REQUIREMENT:
Please give the lines below again exactly as they stand, from the one that contains "Click the Malware alert icon for Sophos" up to and including the one that contains "The width and", leaving all pictures out.

-=-=-

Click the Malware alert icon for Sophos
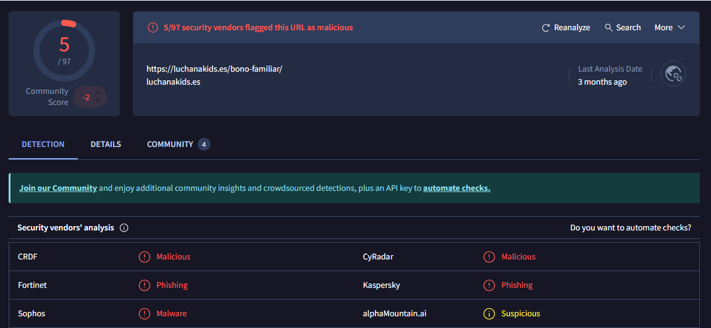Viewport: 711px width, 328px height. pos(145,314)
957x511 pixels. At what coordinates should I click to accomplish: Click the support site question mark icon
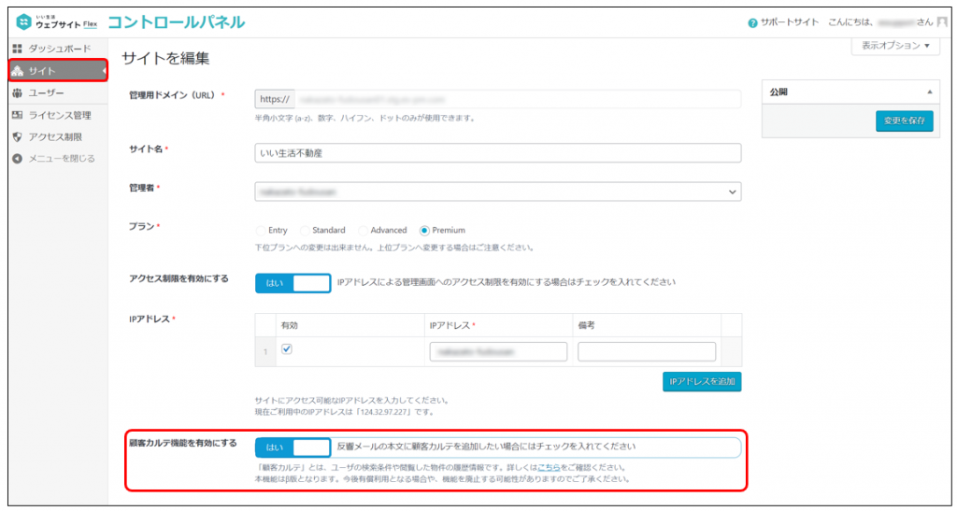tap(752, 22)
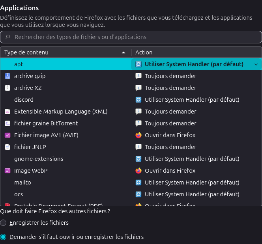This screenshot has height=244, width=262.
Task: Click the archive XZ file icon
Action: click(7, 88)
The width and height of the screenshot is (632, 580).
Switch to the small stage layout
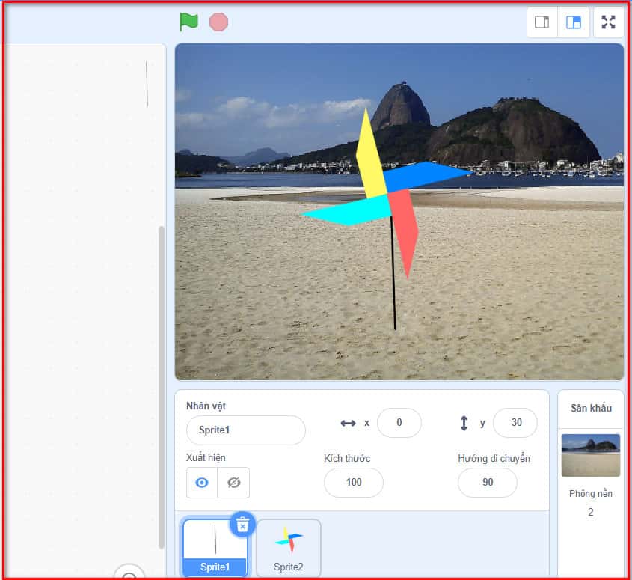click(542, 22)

-=-=-

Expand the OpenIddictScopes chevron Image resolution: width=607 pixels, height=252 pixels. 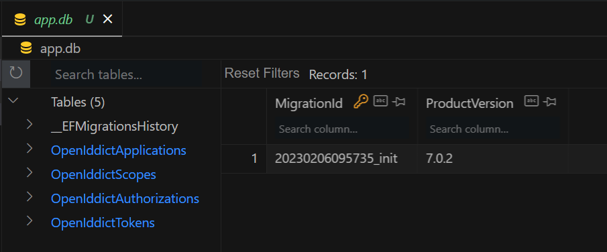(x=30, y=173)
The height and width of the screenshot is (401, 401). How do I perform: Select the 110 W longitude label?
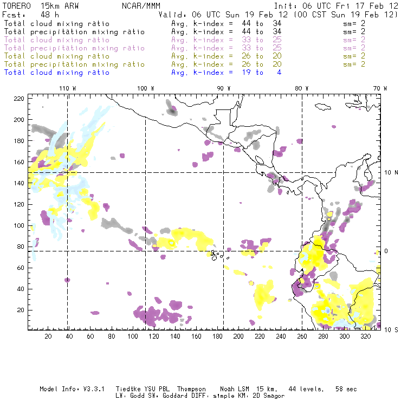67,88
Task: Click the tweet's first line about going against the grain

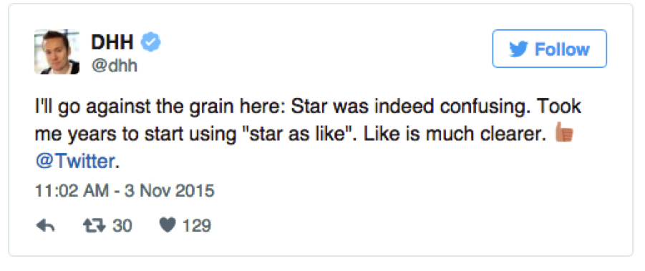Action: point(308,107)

-=-=-

RESPONSE AREA:
Click the Malware alert icon for Sophos
Viewport: 711px width, 328px height. pos(145,314)
957x511 pixels. At what coordinates should I click to accomplish: Click the support site question mark icon
tap(752, 22)
This screenshot has height=244, width=262.
Task: Click the archive XZ file icon
Action: click(7, 88)
The width and height of the screenshot is (632, 580).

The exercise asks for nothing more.